This article is a repost of an article I wrote on Medium in 2019. Part 2 will be posted later this week. This is perhaps a little more rough around the edges than more recent writing of mine, but it’s one of my more interesting works from my old blog, and part 2 especially gives some useful background and geometric intuition that should prove very useful for the next couple entries in my Neural Computing series.
There are also some loose threads and unresolved problems I mention across these two articles that I have found some more satisfying answers to in the past 3 years, which I’ll probably write about here eventually. I have quite the backlog.
Enjoy!
Imagine programming as a type of problem, akin to a maze meets an obstacle course. You start at point A, an empty text file, and you need to get to point B, a finished, working application. Along the way, you’re met with many decisions, never certain which direction is best, and you frequently find yourself at an obstacle that must be overcome.

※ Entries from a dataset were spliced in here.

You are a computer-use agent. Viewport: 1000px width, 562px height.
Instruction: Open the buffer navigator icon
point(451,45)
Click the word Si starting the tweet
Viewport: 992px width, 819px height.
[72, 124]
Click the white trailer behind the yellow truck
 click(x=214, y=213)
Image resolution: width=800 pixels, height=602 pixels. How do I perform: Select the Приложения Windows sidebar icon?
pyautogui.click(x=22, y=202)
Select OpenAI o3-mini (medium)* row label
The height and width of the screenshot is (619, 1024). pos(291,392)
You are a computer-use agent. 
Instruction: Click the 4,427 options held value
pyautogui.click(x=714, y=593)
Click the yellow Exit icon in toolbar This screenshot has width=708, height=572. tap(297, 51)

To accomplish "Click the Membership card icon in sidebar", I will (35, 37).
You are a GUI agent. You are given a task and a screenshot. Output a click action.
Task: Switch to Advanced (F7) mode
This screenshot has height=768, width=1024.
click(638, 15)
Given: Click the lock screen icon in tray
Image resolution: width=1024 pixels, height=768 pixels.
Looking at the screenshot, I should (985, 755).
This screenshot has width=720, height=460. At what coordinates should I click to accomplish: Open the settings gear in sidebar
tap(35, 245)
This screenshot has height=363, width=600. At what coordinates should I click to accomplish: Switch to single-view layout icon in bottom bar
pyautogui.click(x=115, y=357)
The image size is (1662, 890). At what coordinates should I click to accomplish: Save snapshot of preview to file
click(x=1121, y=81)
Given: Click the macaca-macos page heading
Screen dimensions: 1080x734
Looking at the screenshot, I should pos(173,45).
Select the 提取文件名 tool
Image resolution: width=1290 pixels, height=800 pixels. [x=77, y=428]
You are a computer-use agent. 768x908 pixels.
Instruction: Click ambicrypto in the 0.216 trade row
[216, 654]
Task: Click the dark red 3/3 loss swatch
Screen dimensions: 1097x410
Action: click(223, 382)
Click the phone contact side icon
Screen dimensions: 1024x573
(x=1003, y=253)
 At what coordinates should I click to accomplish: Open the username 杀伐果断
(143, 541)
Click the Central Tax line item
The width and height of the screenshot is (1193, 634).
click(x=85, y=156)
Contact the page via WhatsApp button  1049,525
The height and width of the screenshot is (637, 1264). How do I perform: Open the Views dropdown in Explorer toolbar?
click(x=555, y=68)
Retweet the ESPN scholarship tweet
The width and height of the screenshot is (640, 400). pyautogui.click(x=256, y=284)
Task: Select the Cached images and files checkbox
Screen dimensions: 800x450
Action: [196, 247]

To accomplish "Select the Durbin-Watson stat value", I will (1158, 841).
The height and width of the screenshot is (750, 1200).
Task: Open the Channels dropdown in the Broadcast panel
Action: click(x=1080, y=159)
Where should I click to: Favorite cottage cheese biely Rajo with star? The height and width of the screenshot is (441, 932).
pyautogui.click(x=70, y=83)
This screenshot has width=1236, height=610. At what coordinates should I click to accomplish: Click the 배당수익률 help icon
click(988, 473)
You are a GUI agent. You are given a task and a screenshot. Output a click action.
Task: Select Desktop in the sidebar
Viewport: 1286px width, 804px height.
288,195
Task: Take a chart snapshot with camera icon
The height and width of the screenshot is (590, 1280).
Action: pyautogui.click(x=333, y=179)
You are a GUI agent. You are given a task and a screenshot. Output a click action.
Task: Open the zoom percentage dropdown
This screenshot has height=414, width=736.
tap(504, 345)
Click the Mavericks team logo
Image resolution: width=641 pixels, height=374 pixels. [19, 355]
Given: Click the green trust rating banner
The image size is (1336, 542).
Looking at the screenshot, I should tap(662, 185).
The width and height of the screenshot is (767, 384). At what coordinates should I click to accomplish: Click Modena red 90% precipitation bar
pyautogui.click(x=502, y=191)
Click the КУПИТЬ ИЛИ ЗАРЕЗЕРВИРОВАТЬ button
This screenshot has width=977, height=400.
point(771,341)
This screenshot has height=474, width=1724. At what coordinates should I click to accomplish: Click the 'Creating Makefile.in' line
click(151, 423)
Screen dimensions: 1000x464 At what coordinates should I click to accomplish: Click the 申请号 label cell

Perhaps you know the general direction to head, and have a few rules of thumb to make educated guesses. Perhaps you recognize some of these obstacles, and armed with prior experience, can confidently overcome them. Perhaps you even know how to find a few rabbit holes and secret passages, allowing you to sneak around an otherwise difficult obstacle with ease.
At your side, you carry your trusty toolbox, with everything you need to get around; you have your data structures, algorithms, and a few mathematical tools and functions. Of course, all your tools are composite; they are built from smaller tools, and often those are made of yet smaller tools. At the bottom of it all is the most fundamental tools; control flow, random memory access, and arithmetic. Everything else is just fancy combinations of these basic components.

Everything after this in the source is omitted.